======== EXCERPT TO READ
Given that I have to use MPI_Isend, I didn’t worry about the communication in the network being blocking in nature, as a forethought to coding out the solution for this. One change with respect to the former version was that I wrote my send calls for my token at the very beginning, instead of the case of emplacing them after the first conditional block which is for processes with ranks other than 0 (although completely possible to do so in the former, just wanted to make this approach slightly different). At this point, I also made the blocks for receiving an if-else conditional rather than two separate if branches (as I had to for incorporating the send in between earlier) as I avoided this in my former approach. For the receives, they are followed by calls to MPI_Wait with the usual request and status variables sent to keep track of the send-receive communications for each process.

Random Communication

Version 1.0

The key for my approach is to distribute the randomly generated rank (which I call to be the ‘target’ rank) among processes other than itself and rank 0, which in turn can be used to configure all other processes. That piece of datum is all that was needed to solve the missing piece of the puzzle, although it can be slightly tricky to figure parts for the rest of the functionality of the program, as but analyzing the data flow and affixing a strategy on pen and paper (nothing too complex!) helps.

So the way I thought of this in general was that there are three possible states a given process is in: sender, target, and a listener who waits for a signal (like a broadcast). Rank 0 starts as the Sender, and all other ranks start as listeners, listening to 0 for the target rank it generates. From there, either they are that target rank, and thus have to receive the counter, or which I like to call the ‘payload’, add their rank to it, check if the total iteration limit has been reached, and send out the next broadcast (one after another in succession) or they aren't and they just listen to that target rank for the next signal. Thus at the start of the program, the process with rank 0 is in sender mode, and everything else in listener mode. Rank 0 generates the next sender, and broadcasts that rank to everyone. Every process that isn't this target doesn't change state - they're still broadcast listeners - but instead of listening for 0, they listen for the target that rank 0 just distributed. The process that is this target instead enters target mode, where it receives that payload and the current iteration from the sender. At this point there's a tiny change in logic. For rank 0, it just stops, since it will never be the next target, but any other sender would now enter the listener mode, listening to the target they previously broadcast themselves and the target, now that it has the payload and the total iteration count, increases the counter in the payload, and becomes the new sender. From here, it either broadcasts out the target rank that it randomly generated, and the process repeats, or every rank shuts down because the total iteration limit has been reached, depending on the value of iteration value passed around.
================
SET TASKS —
a: In the MPI excerpt, restate the paragraph that begins "The key for my approach" in fewer words, keeping its main facts.
b: Reproduce the MPI excerpt word for word, starting at "Given that I" and ending at "for each process.".
You won't need the lines that come after this excerpt.
======== RECORD LIST
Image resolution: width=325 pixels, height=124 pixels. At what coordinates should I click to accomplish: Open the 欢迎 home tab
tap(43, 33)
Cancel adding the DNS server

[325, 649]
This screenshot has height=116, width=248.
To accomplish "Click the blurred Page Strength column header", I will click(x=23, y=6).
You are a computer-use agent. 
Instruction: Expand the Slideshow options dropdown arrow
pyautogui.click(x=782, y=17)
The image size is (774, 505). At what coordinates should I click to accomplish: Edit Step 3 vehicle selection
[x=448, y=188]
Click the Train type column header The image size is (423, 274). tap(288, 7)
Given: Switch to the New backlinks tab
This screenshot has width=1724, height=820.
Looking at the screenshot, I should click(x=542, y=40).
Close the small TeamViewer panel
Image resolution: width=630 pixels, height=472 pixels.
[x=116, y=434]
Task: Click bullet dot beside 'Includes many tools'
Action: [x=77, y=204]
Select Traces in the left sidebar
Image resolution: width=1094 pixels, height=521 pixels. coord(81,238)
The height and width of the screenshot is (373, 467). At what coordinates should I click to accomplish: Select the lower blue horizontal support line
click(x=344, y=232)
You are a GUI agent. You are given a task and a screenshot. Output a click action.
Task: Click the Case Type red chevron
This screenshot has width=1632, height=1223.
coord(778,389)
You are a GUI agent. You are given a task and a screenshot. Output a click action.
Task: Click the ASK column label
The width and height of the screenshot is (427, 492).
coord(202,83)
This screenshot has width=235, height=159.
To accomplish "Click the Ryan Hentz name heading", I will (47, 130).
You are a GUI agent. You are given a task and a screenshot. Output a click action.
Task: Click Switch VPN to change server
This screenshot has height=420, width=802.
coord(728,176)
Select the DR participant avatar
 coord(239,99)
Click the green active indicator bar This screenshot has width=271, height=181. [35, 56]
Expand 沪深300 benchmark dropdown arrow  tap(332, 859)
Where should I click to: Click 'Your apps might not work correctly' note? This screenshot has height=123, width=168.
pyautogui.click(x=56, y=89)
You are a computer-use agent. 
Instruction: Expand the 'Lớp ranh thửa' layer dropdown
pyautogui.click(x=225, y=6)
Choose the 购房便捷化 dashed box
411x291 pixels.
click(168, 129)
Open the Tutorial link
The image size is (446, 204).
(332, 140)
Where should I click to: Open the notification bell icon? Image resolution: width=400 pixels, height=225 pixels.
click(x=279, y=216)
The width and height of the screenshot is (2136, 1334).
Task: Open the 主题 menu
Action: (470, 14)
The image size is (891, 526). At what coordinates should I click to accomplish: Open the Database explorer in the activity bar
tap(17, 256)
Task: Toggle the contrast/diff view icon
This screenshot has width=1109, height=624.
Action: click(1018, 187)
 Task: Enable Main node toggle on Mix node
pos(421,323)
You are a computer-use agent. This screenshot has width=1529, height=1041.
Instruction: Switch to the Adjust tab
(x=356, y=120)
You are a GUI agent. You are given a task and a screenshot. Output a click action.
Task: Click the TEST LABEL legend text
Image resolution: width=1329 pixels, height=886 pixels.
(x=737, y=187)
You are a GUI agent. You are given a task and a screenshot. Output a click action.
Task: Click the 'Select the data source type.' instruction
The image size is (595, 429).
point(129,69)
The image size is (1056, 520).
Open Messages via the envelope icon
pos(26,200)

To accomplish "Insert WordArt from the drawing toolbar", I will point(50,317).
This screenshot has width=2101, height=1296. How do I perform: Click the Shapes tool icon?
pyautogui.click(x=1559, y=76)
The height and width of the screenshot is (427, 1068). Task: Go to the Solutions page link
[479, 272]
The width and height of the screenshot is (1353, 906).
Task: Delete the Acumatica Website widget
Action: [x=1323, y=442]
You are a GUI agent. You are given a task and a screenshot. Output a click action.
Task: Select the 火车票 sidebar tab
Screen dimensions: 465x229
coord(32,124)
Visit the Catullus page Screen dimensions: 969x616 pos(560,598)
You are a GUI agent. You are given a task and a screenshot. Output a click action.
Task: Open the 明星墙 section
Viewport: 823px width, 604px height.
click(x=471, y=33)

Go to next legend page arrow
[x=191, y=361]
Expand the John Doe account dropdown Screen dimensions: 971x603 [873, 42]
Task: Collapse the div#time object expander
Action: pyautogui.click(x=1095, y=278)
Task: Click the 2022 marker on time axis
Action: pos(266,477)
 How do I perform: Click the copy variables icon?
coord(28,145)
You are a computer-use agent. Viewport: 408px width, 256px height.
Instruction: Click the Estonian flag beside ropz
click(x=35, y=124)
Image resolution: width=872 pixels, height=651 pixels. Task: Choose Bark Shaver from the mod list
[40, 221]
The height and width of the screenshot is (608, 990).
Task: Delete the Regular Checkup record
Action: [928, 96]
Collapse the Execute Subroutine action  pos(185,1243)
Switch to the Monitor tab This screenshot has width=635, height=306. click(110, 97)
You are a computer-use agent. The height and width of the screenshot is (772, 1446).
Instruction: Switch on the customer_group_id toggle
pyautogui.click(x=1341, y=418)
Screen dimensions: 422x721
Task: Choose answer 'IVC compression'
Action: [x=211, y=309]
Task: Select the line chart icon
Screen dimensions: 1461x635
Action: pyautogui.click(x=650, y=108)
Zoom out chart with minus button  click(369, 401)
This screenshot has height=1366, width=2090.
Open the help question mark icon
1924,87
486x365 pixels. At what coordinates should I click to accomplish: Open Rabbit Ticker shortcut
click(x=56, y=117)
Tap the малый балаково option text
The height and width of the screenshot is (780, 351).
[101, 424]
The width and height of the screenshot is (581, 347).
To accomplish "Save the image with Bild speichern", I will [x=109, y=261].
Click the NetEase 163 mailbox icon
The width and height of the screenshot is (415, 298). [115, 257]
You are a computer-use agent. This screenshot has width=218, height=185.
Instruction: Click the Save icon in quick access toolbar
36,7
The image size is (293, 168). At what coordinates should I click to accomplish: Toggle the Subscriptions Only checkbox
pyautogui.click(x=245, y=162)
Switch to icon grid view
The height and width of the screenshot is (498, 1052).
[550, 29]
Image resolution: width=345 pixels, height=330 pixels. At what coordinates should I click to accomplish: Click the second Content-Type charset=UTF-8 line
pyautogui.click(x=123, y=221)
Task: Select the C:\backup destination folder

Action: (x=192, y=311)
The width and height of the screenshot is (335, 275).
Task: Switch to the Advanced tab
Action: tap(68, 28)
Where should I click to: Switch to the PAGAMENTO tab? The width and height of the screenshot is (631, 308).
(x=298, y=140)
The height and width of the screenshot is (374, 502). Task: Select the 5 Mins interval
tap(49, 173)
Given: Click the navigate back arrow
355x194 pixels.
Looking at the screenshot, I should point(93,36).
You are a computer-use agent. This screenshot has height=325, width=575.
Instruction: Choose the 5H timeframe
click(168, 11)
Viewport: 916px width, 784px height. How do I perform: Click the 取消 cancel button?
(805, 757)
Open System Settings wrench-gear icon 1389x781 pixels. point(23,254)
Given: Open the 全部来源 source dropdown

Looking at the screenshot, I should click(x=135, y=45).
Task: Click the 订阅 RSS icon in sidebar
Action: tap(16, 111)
================
TASK ANSWERS —
a: The approach depends on sharing the randomly generated "target" rank with the processes other than itself and rank 0, and that rank is then used to configure all the other processes. This one piece of data solved the missing part of the puzzle. The rest of the program can be a bit tricky, but analyzing the data flow and working out a simple strategy on pen and paper helps.

b:
Given that I have to use MPI_Isend, I didn’t worry about the communication in the network being blocking in nature, as a forethought to coding out the solution for this. One change with respect to the former version was that I wrote my send calls for my token at the very beginning, instead of the case of emplacing them after the first conditional block which is for processes with ranks other than 0 (although completely possible to do so in the former, just wanted to make this approach slightly different). At this point, I also made the blocks for receiving an if-else conditional rather than two separate if branches (as I had to for incorporating the send in between earlier) as I avoided this in my former approach. For the receives, they are followed by calls to MPI_Wait with the usual request and status variables sent to keep track of the send-receive communications for each process.